Try it
What you return should be the lines of the data containing "title", each in full.

Provided material
◇ ◇ ◇ ◇ ◇ ◇ ◇
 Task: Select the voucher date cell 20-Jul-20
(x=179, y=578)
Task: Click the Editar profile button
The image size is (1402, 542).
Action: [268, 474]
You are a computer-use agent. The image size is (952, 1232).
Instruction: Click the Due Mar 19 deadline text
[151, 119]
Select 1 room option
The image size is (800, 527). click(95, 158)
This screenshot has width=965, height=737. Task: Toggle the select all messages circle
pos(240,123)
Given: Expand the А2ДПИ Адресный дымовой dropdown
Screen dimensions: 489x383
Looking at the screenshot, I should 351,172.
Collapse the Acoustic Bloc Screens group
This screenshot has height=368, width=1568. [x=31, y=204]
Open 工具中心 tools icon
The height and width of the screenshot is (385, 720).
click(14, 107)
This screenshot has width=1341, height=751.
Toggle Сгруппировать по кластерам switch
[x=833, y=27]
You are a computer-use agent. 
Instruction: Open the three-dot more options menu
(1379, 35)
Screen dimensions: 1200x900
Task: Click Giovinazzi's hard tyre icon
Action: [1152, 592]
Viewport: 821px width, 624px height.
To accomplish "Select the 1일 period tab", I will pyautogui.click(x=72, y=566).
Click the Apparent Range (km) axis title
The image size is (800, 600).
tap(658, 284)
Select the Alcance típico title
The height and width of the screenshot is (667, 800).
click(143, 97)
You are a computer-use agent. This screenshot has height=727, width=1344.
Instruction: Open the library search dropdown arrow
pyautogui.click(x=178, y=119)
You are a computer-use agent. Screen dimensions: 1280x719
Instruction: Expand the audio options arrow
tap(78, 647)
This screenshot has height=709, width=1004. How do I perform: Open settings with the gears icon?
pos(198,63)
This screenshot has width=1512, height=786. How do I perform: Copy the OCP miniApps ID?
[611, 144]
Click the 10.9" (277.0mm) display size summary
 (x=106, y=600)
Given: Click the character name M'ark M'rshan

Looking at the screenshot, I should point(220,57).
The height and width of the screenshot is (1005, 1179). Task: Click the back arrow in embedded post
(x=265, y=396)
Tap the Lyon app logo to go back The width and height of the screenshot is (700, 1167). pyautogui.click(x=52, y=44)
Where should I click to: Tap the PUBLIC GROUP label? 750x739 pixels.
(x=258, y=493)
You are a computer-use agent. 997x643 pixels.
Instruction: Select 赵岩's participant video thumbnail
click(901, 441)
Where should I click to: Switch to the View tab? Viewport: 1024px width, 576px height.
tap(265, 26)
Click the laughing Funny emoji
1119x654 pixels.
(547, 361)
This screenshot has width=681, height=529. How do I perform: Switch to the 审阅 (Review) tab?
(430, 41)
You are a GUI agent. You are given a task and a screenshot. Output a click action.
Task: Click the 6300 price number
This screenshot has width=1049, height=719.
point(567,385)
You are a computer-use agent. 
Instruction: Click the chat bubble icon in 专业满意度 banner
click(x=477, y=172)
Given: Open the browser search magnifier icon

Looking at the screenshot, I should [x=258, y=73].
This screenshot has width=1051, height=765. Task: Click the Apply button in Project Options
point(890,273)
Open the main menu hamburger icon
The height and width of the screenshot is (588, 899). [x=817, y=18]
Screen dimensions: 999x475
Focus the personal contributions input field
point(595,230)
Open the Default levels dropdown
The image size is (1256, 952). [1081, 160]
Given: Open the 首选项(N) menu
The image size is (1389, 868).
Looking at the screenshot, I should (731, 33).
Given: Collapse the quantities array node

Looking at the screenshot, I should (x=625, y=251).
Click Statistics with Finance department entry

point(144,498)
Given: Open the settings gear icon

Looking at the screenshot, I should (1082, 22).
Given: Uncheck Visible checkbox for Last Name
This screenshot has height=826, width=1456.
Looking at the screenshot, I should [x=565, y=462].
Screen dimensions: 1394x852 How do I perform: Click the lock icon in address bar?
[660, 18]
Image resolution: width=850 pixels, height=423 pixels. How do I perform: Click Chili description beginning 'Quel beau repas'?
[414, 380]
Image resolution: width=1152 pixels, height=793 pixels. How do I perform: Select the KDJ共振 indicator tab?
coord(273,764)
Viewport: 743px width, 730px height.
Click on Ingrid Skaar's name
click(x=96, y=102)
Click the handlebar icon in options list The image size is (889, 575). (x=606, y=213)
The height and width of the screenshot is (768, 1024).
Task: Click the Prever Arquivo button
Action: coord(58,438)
◇ ◇ ◇ ◇ ◇ ◇ ◇
Completed exercise
Click the Apparent Range (km) axis title
Select the Alcance típico title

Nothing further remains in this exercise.